Because it's unverified, it's important I indicate that whenever the breach is described in the system. The first place you'll see that is on the homepage as it's within the top 10 breaches loaded into the system in terms of size:
The next is that if you search for an email address and it appears in an unverified breach, there'll be an indicator in the description. Now this isn't possible with Badoo because being a dating site it's also flagged as "sensitive" which means you can't search for it publicly. However, those who've subscribed to HIBP's free notification service can still view everything they've been pwned in by following the link in the email they receive when signing up (you can come back and do this even if you're already subscribed):
Because it's there in the description of the incident, anyone who appears in the data breach and receives an email notification will see a clear explanation of the unverified nature of the data with a link through to this blog post. The point is that I want to ensure at every possible opportunity, the unverified status of the data is made perfectly clear.

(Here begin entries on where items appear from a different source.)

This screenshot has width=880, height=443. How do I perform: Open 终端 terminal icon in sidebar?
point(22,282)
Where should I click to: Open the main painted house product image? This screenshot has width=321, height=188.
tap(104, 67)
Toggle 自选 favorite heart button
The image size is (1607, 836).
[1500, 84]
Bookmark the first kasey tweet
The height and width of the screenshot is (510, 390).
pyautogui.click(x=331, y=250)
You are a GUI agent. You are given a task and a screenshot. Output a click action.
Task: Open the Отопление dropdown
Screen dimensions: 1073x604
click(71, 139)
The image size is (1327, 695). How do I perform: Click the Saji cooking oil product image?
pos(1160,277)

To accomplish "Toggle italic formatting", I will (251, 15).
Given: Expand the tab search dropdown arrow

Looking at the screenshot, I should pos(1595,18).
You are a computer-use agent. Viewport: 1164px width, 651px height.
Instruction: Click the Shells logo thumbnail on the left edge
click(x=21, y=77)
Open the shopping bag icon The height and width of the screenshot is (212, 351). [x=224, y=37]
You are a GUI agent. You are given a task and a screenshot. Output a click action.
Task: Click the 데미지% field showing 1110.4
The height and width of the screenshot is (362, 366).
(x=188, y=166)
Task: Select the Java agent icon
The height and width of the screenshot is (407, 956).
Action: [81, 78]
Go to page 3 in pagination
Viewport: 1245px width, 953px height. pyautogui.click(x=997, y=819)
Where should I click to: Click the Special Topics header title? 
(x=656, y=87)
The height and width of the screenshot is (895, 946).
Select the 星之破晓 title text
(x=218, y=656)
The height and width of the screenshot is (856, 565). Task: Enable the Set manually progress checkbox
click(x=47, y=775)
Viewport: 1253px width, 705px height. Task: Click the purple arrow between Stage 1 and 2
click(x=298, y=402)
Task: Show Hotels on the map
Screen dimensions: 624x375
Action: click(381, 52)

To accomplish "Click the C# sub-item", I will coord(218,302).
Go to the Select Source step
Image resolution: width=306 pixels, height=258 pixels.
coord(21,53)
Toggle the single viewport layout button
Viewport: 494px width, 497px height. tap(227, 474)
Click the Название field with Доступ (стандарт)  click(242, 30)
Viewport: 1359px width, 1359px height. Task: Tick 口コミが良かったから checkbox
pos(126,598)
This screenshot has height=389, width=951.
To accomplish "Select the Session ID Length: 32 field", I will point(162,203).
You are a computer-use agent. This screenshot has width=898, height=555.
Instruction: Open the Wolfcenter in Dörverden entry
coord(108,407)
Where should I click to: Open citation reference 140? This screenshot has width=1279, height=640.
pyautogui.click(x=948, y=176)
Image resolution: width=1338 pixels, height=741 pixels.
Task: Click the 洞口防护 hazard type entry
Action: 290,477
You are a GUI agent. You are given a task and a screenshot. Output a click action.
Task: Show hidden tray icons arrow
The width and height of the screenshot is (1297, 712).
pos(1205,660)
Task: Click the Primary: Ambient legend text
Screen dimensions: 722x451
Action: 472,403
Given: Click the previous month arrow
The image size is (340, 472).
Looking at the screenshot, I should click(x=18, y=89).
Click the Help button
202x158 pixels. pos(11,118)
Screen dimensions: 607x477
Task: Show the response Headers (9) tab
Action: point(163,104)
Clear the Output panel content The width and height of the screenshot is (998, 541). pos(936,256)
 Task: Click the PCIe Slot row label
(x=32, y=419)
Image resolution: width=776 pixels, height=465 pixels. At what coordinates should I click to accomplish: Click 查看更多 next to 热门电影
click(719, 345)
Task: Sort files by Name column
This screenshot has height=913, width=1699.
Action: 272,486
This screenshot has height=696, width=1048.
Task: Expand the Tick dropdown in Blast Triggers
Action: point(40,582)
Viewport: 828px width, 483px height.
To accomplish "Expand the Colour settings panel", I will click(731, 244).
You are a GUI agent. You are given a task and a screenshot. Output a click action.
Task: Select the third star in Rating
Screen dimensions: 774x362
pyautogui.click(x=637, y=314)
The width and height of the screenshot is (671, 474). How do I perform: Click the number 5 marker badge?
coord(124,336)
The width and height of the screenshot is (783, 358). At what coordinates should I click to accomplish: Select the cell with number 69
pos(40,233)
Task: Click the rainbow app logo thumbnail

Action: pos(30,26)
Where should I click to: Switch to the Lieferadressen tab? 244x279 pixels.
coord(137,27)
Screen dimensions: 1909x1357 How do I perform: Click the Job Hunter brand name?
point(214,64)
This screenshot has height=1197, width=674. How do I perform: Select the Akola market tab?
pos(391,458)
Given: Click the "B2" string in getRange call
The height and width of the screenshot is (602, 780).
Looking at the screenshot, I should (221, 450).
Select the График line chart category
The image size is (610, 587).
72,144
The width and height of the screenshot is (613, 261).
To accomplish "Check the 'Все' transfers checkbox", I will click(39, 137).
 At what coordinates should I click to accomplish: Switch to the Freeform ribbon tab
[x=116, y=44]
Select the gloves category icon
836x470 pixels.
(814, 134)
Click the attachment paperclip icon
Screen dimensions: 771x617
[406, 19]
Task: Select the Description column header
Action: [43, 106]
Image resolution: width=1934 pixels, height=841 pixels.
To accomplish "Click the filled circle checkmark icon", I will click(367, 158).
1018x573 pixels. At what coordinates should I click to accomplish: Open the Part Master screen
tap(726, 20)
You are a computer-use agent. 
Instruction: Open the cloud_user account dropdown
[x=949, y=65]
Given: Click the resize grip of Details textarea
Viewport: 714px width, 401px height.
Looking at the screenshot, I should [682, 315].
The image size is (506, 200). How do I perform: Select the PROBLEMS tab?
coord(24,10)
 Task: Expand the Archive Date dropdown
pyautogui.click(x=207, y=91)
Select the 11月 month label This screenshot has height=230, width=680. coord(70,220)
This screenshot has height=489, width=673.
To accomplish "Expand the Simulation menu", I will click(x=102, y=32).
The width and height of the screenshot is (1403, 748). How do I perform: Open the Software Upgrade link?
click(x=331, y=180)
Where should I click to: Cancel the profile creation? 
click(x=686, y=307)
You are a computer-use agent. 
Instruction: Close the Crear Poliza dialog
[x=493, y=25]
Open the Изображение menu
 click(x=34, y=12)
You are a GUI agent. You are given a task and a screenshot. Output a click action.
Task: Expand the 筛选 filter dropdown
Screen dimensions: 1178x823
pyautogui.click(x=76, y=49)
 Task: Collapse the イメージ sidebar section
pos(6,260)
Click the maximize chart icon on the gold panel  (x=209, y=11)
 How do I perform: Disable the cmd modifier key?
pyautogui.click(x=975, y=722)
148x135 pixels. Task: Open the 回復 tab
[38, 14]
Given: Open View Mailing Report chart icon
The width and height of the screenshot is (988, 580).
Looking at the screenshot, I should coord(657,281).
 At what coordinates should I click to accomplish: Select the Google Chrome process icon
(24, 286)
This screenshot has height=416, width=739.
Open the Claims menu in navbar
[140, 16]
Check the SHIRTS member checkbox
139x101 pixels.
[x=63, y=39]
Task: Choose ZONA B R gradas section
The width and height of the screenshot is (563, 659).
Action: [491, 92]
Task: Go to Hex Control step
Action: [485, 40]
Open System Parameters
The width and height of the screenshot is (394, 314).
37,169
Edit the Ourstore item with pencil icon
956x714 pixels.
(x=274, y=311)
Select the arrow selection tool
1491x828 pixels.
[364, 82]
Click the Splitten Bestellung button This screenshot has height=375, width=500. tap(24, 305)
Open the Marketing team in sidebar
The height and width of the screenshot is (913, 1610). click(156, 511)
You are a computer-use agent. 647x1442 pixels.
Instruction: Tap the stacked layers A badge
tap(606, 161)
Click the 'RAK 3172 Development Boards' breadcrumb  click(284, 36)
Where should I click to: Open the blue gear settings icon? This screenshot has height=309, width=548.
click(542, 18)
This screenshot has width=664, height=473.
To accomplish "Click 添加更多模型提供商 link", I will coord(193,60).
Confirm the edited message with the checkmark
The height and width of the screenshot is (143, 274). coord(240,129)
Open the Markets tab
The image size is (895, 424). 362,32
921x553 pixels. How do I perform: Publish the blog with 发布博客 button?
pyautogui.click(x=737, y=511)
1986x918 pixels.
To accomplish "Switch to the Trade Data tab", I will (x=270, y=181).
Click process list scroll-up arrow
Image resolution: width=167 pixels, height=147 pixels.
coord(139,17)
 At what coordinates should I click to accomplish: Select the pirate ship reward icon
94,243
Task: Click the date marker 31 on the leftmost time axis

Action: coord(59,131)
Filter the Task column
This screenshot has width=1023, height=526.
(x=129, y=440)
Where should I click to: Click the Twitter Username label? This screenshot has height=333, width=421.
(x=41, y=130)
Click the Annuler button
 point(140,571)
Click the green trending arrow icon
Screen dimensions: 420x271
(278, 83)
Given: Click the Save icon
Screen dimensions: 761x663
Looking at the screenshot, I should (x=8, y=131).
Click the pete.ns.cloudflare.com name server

I put a lot of thought into how to handle this incident and that combined with reaching out to so many HIBP subscribers in the data set has meant loading it all the month after it originally appeared. One of the key factors driving this approach is that even if not all the data is accurate and some of it doesn't align with what Badoo holds in their system, this is people's personal data floating around the web and they want to know about it. There is certainly a threshold beneath which I won't load a "breach" regardless of how many people are in there - I still need to have a sufficient degree of confidence in it - but that's a judgement decision I'll have to make on a case by case basis.
I harp on about this but it's really important: dealing with data breaches responsibly at every turn is really, really important. Misrepresenting a data breach without doing sufficient research to establish legitimacy would be reckless and makes an already bad situation worse. This process isn't always easy, but it's the right thing to do and whilst I doubt my position on this will have much influence over the data breach handling industry in general (for want of a better term), hopefully it demonstrates that there are ways of handling these incidents that can act in the best interests of all involved.